# What you will do:
Exclude the pictures, then repeat exactly each line from the one containing "You are a GUI" to the final line of the records that follow.

[Stored items from a collection]
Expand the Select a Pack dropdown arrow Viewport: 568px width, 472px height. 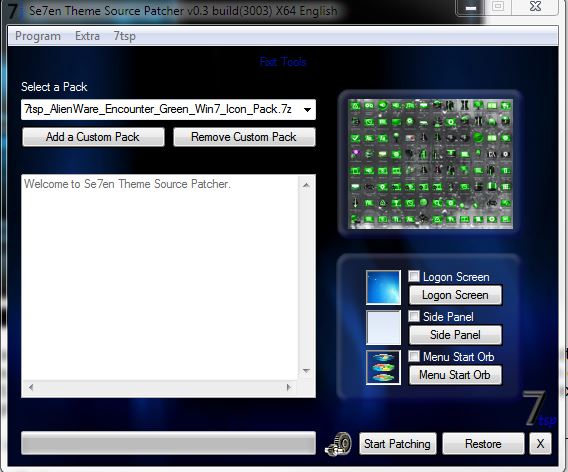pos(307,109)
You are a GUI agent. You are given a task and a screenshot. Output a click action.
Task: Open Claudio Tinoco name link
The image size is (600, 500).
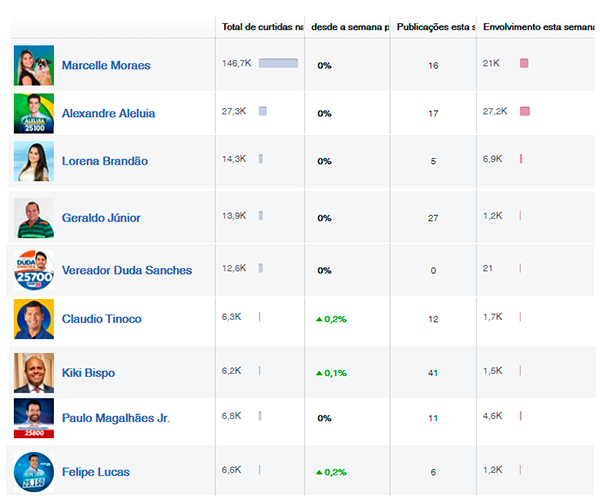101,319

# Result for this exercise:
You are a GUI agent. You are given a task and a screenshot. Output a click action.
Task: Open Claudio Tinoco name link
The image size is (600, 500).
101,319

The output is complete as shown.